Doit-on s'en réjouir ?

C'est ce que nous saurons dans trois semaines, parce qu'en attendant, nous profiterons du fait que le Rwanda est entouré de jolis petits pays comme la République démocratique du Congo et le Burundi pour nous divertir.

Première destination : le Burundi.

***

En route entre Kigali et Bujumbura, le dimanche matin, je suis assis devant, dans l'autocar, avec une bande de joyeux lurons. Tout le monde parle français. Déjà, il règne une ambiance différente de celle du Rwanda : plus festive, moins coincée. Puis, c'est tellement agréable d'entendre sa langue natale dans un pays étranger !

Le chemin qui mène à la capitale traverse des montagnes, où l'air est frais et les paysages spectaculaires, puis redescend sur le lac Tanganyika et, tout à coup, le soleil brûle comme dans un désert. À destination, les passagers me serrent la main avant de sortir de l'autocar.

Deux minutes que je suis à Bujumbura, et je suis déjà conquis.

Je descends au Saga Résidence.

Au resto de l'hôtel, un chanteur français, avec une voix grave, rocailleuse, gueule à tue-tête dans les haut-parleurs. Le chanteur répète un truc comme « laissez-moi vivre ma vie de gitan», et la serveuse, qui connaît toutes les fins de phrases par coeur, se tortille derrière le comptoir en chantant.

« Excusez-moi, madame, qui est ce chanteur ?

- Tu ne le connais pas ?

- Pas certain...

- C'est un Canadien. Son nom est Garou. Je l'adore ! »
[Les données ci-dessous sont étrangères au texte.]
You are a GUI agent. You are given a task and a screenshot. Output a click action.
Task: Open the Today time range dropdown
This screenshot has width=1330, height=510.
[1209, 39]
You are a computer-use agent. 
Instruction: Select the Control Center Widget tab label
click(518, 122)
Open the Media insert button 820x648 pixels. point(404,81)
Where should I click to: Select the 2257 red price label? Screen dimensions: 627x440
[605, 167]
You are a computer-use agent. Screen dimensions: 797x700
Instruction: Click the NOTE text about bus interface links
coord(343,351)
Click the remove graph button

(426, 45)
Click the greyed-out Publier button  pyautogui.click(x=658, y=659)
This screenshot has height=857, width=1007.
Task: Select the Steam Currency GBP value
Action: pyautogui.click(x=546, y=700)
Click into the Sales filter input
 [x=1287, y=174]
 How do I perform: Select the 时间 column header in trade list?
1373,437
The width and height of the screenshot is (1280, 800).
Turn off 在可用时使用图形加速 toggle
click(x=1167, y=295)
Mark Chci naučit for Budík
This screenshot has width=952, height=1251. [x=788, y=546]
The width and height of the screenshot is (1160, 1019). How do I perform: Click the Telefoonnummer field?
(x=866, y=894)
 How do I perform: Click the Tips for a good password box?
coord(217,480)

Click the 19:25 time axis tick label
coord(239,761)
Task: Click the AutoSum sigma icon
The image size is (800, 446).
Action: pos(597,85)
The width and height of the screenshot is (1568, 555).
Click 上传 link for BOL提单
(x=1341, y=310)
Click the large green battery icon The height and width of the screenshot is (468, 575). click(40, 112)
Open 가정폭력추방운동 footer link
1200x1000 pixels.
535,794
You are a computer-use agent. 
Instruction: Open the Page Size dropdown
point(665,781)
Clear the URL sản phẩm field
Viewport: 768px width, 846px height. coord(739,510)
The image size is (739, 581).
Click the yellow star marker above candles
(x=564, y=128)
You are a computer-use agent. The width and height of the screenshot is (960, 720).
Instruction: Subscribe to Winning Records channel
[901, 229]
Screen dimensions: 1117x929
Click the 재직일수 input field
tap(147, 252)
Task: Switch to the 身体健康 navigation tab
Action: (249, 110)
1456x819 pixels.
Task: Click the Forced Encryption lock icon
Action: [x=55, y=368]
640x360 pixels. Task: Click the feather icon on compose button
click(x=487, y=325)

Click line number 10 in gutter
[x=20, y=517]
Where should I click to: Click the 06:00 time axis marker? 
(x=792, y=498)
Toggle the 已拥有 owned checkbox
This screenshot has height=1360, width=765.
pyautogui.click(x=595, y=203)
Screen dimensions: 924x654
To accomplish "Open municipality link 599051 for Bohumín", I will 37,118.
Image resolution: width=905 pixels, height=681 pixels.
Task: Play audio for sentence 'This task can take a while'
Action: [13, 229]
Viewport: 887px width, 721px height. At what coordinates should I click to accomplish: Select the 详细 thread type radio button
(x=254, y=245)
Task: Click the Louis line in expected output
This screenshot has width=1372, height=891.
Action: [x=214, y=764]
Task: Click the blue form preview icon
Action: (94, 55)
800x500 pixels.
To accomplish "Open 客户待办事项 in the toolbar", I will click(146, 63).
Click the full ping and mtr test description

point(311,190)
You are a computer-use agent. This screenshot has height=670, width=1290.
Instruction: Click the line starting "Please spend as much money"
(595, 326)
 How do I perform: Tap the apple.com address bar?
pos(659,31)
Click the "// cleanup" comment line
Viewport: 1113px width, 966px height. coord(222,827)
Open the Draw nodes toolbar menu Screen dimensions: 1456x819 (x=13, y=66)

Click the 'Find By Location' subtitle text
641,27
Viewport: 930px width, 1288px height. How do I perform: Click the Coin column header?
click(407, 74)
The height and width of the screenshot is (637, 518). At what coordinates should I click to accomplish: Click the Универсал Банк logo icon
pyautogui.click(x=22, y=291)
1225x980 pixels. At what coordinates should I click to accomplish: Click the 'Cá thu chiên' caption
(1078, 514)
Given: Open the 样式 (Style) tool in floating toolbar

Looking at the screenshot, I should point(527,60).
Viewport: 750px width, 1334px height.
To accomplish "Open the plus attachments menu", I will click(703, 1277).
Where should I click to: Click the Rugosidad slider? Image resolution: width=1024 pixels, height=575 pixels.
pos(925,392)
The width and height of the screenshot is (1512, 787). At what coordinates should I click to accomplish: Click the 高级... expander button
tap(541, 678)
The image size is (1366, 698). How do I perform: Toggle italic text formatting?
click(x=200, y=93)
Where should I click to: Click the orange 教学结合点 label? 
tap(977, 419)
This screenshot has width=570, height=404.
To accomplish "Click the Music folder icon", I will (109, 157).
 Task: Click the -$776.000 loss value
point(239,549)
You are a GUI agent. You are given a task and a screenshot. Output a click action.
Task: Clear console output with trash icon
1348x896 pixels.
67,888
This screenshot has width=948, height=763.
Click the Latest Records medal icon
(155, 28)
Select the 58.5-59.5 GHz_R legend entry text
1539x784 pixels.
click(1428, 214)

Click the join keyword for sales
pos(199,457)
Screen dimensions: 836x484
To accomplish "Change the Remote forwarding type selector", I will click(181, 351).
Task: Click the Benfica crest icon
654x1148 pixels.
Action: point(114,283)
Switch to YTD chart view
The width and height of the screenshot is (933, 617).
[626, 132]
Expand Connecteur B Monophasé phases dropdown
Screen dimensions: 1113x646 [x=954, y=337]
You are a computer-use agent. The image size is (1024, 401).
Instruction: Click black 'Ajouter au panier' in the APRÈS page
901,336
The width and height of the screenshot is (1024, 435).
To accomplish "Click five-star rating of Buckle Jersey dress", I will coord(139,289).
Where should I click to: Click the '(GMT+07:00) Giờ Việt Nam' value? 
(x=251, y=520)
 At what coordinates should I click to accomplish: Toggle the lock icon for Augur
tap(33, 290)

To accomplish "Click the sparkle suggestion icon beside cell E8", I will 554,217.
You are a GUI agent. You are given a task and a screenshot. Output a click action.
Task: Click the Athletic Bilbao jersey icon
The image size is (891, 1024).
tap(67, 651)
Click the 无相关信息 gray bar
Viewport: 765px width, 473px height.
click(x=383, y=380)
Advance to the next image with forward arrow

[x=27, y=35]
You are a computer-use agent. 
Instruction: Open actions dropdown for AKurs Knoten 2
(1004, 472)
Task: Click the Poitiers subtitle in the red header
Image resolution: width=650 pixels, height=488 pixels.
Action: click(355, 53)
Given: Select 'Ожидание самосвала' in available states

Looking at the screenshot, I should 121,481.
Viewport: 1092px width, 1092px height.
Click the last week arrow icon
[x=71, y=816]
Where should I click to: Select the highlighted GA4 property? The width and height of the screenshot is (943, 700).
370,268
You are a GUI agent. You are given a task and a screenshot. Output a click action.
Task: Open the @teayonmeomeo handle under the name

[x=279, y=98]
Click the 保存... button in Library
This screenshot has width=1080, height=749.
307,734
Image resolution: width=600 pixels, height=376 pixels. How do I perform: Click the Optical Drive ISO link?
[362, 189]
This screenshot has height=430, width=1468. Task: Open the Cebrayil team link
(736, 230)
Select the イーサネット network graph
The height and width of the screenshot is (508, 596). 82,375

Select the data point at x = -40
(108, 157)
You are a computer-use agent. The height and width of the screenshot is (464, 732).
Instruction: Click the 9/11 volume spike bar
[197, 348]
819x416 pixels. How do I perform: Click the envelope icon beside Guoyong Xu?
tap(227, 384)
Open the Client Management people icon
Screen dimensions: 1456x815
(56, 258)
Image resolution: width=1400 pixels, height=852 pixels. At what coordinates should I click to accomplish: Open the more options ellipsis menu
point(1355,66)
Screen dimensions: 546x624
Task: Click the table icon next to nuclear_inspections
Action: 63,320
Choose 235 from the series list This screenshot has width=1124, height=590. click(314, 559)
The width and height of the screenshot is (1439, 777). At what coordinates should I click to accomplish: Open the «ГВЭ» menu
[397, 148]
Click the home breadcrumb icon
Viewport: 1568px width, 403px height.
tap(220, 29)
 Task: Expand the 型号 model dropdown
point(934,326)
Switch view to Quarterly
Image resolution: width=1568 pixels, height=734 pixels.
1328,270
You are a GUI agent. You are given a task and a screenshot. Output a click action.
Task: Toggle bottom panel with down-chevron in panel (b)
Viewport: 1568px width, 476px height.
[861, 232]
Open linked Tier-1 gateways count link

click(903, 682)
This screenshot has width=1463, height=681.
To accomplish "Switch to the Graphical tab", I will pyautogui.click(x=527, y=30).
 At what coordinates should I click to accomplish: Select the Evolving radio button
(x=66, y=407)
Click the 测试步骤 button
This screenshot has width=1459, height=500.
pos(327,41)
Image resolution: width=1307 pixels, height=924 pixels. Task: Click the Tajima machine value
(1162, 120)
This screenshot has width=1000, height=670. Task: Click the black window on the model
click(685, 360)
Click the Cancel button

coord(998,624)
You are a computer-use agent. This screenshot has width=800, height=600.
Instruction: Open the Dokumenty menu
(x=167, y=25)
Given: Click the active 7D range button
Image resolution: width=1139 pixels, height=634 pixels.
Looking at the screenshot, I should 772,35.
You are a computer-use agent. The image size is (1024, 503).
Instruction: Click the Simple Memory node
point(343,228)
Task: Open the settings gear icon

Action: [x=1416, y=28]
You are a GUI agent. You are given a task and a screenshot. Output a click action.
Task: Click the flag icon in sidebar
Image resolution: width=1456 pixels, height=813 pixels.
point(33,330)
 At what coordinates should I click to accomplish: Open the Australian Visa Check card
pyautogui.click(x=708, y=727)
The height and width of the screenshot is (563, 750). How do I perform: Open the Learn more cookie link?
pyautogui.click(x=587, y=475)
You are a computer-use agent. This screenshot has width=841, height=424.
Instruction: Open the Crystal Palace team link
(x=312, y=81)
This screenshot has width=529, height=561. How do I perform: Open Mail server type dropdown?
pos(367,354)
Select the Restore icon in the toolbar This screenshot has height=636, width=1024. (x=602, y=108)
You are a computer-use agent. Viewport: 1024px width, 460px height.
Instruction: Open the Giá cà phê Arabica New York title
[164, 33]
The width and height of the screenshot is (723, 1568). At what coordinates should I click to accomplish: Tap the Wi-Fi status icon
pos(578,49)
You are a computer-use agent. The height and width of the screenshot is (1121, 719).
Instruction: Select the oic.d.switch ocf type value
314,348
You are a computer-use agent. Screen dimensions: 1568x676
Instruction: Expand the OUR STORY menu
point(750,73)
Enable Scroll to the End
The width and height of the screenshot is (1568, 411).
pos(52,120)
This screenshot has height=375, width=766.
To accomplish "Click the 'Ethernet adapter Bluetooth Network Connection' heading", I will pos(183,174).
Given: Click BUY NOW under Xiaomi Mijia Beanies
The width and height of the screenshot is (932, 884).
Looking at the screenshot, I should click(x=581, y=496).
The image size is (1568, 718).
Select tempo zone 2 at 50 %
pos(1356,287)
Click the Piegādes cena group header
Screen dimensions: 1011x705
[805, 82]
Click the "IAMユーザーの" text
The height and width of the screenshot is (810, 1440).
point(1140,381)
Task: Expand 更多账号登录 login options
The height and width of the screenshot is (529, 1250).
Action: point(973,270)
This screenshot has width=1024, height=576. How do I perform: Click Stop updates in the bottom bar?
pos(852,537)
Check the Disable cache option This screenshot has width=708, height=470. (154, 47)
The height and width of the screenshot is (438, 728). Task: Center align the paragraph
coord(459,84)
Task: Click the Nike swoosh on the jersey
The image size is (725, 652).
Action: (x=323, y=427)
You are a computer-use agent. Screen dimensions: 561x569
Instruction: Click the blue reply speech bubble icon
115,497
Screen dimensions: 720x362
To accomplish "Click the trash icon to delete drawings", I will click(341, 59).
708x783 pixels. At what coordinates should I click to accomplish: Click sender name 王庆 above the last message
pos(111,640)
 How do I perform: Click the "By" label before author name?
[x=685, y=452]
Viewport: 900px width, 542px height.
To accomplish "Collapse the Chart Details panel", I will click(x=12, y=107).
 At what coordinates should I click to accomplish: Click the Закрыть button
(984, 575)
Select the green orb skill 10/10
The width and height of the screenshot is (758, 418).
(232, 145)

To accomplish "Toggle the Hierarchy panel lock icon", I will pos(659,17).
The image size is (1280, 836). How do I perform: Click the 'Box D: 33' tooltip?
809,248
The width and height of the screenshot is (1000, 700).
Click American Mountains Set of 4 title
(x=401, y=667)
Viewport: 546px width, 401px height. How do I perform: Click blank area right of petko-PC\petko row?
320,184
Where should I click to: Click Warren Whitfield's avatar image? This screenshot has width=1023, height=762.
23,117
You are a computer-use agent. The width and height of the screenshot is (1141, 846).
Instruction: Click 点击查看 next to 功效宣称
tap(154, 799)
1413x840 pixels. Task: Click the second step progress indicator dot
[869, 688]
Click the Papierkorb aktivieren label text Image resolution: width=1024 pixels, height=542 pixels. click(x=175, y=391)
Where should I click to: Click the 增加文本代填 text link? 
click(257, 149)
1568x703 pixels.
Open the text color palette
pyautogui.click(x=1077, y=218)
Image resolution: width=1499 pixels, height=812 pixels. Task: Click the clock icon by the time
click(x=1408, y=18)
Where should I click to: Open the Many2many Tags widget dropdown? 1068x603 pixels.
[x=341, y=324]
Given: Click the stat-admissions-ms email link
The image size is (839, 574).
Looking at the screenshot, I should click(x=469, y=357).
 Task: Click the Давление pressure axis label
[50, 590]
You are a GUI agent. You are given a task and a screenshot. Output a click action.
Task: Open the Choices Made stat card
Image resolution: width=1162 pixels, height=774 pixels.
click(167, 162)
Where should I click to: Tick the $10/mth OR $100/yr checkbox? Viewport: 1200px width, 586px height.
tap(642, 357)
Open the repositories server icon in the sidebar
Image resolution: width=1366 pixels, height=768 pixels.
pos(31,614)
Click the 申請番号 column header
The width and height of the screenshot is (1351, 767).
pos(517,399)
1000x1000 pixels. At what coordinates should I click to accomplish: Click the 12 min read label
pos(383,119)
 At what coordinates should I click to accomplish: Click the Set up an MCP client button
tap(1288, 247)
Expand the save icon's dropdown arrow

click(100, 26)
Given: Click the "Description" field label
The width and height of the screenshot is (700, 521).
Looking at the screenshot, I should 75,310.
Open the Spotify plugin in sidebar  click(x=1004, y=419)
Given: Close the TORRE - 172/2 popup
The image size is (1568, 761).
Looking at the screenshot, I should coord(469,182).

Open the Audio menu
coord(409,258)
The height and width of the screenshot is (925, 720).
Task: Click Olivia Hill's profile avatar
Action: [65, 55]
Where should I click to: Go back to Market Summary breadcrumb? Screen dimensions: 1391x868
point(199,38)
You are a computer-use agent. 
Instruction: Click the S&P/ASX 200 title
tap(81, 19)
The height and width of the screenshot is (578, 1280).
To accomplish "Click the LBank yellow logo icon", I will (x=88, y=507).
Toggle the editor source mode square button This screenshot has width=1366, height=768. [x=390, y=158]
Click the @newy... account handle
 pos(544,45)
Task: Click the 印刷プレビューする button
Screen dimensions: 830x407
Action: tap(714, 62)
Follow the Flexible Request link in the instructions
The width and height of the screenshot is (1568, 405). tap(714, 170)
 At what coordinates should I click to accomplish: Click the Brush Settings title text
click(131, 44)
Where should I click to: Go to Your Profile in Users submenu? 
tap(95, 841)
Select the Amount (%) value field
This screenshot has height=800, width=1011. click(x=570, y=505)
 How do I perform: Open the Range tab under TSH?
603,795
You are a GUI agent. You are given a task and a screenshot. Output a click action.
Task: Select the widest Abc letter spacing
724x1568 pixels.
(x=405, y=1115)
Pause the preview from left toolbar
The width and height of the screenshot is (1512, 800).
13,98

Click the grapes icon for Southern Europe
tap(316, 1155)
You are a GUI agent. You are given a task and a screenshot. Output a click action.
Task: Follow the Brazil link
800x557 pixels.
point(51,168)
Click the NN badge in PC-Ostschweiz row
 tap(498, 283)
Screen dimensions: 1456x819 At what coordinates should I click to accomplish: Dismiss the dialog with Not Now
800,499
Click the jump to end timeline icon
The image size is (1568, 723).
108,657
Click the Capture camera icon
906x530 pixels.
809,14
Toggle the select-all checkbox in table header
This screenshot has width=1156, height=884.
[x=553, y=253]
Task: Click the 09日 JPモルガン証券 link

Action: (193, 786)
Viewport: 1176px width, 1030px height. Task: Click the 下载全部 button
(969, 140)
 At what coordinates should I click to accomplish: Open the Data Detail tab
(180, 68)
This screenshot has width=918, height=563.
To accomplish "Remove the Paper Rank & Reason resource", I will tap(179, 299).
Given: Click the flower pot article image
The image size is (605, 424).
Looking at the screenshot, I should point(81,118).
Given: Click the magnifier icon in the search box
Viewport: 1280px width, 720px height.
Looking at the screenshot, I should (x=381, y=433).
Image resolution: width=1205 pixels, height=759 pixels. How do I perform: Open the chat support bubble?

Et tout est trop drôle, soudainement. C'est Garou, ce grand garçon de l'Estrie, qui fait vibrer les serveuses au Burundi !

Je sors dans la rue principale, et je saute sur une moto-taxi.

« À la plage !

- Oui, patron ! »

Les rues sont défoncées, le trafic est chaotique, le vent est chaud, et le chauffeur de la moto-taxi, il s'appelle Monde Entier. Ou Mon Dentier.

Enfin, dites-le comme vous voulez, le Burundi, c'est bien parti.